【ヒット商品】ネタ出しの会 日経産業新聞の記事「TechnoOnline: イノベーションの捉え方、技術偏重の日本、米に学べ」から
2016/12/20
2016.12.16 日経産業新聞の記事「TechnoOnline: イノベーションの捉え方、技術偏重の日本、米に学べ」から
日本は技術主導、米国は市場性主導
コラムの著者 志村 幸雄氏(技術評論家)は、1958年の経済白書でイノベーションを「技術革新」と訳出しそれが定着したが、米国ではさらに販路の開拓や新組織の実現も含めて市場性を重視することを指摘し、そこに日本のイノベーションの発展のヒントがあるのではと示唆している。
◯イノベーションに対する捉え方の違い
志村氏は後藤晃教授(政策研究大学院大学)の調査を示し、日米のイノベーションに対する意識の違いを説明している。
調査では30件近くの事例を出し、それがイノベーションであると回答する日米の割合を見ている。
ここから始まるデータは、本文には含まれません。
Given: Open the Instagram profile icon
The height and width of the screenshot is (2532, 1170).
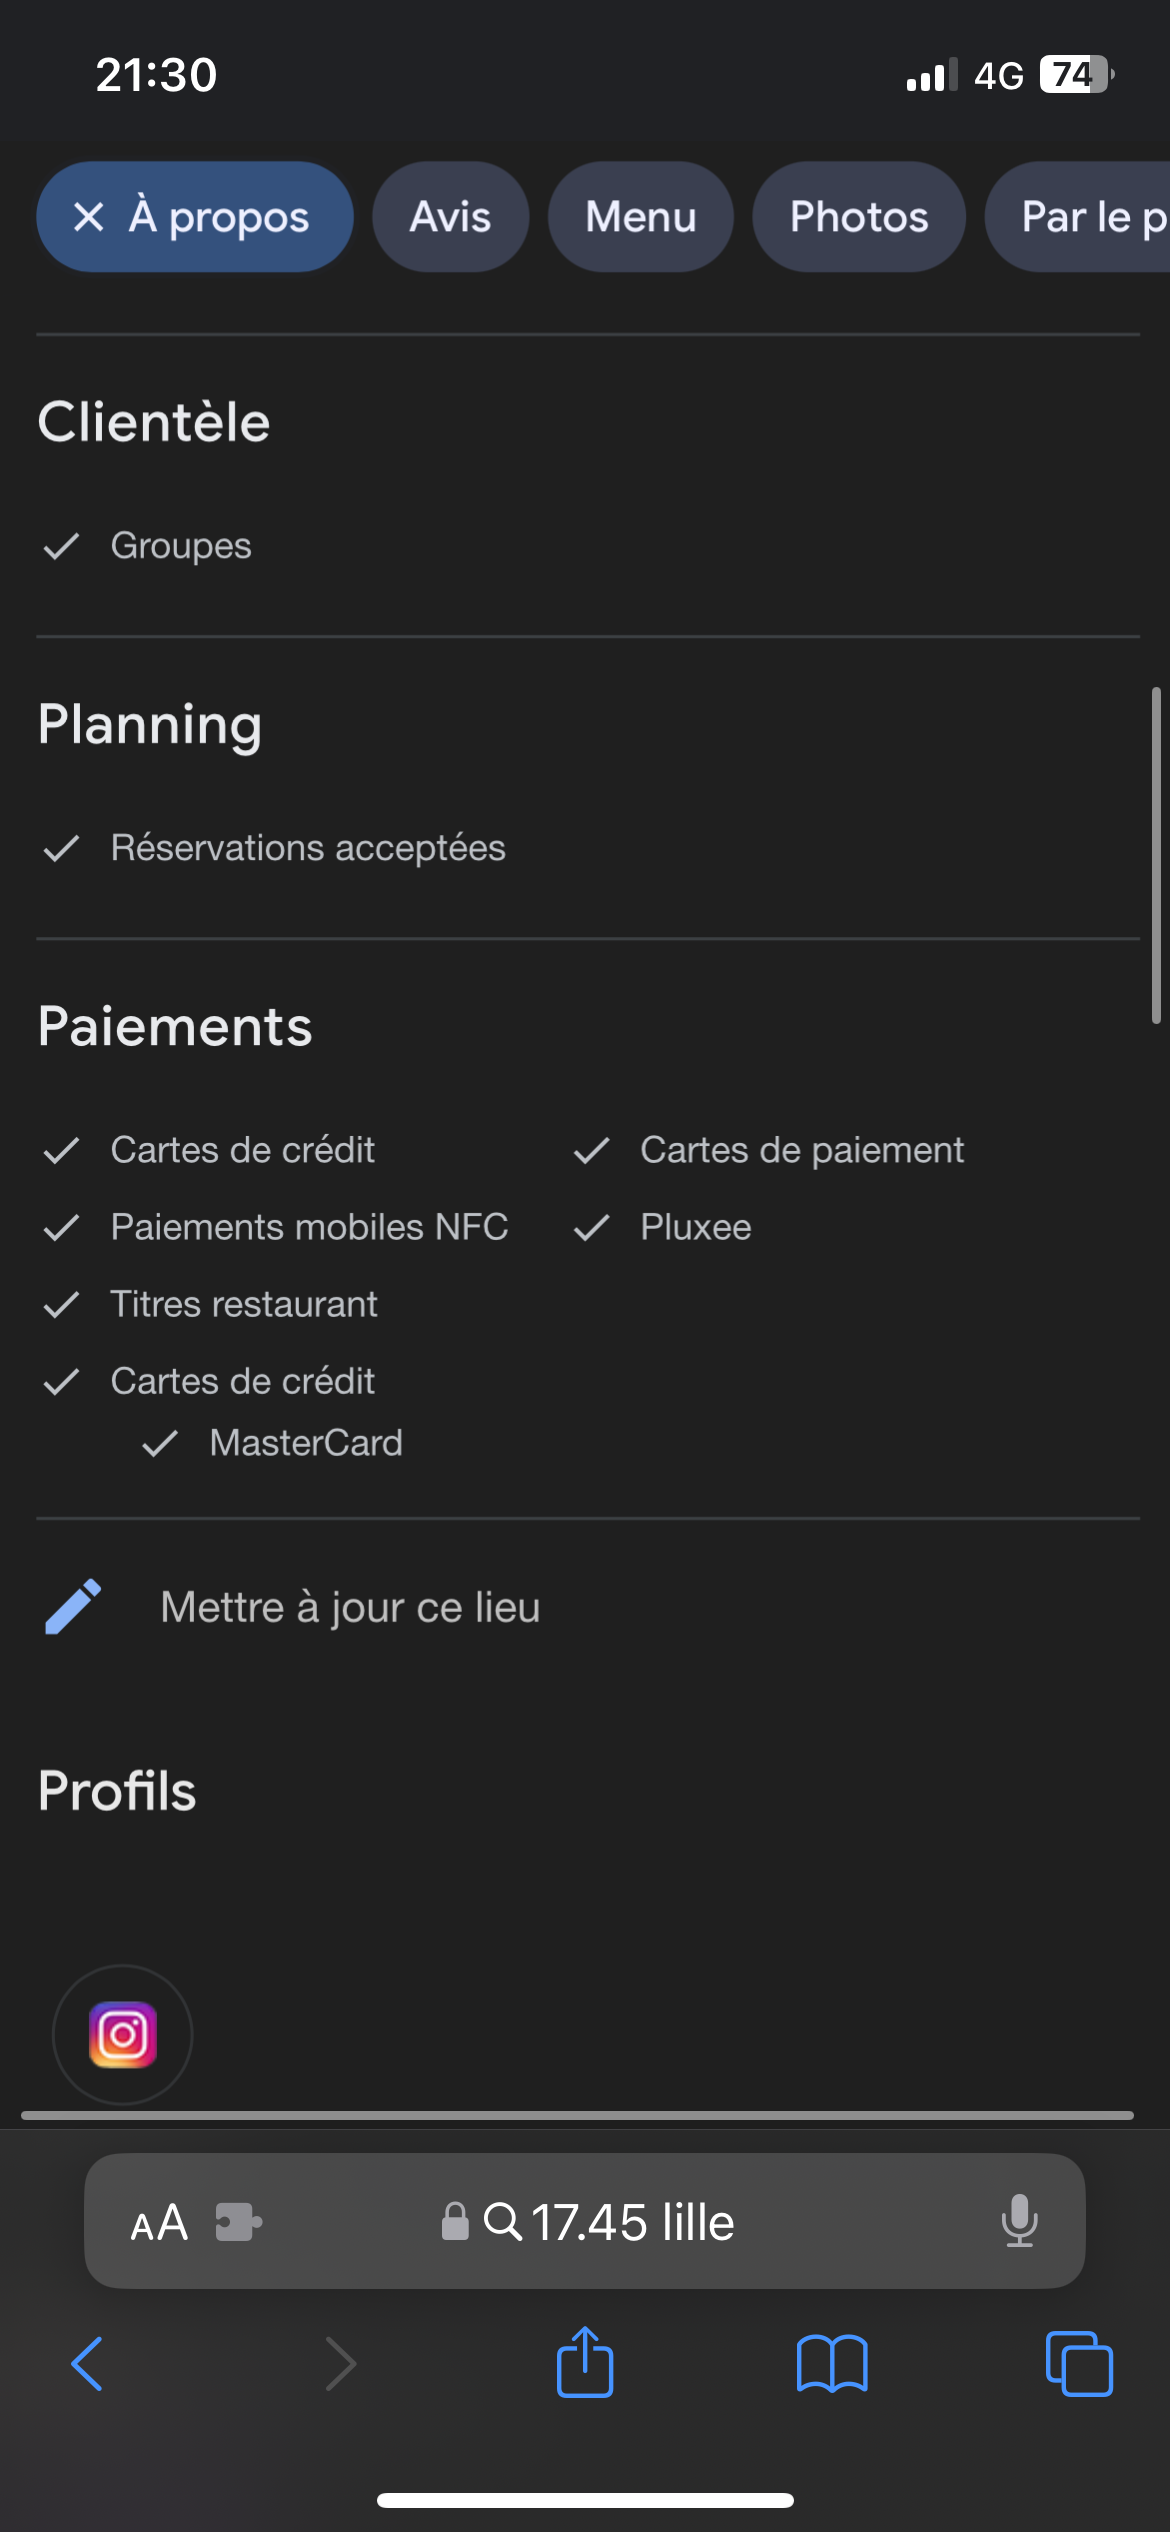Looking at the screenshot, I should (122, 2034).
例えば、アンチウイルスソフトウェア会社が配信した新種のコンピューターウイルスに対応するウイルス定義ファイルの設問では、米国の32.2%に対して、日本は9.9%にとどまった。
調査から後藤教授も示唆しているように、製品自体に技術的にかなり突出していないとイノベーションとは認めない。一方、米国は、逆に技術的に大きな飛躍がなくても、製品自体に利便性や価格性能比が高くなればそれもイノベーションという。まさに日本が技術主導で米国は市場性主導と言える。
一方問題は、イノベーションの起こし方で、日本は、垂直統合化した大企業で展開し、研究開発から製品化、市場化までが一元管理される。そこに、自社のこだわりが強く、その反作用としてマーケティングや市場戦略が軽視される。米国では、80年代以降、研究開発の主体がVBや中小企業、大学、公的研究機関にシフトして、大企業はその果実を対価を払ってイノベーションする。研究開発と製品化・市場化を分離したかたちで、米国のイノベーションの足腰が強い要因にもなっている。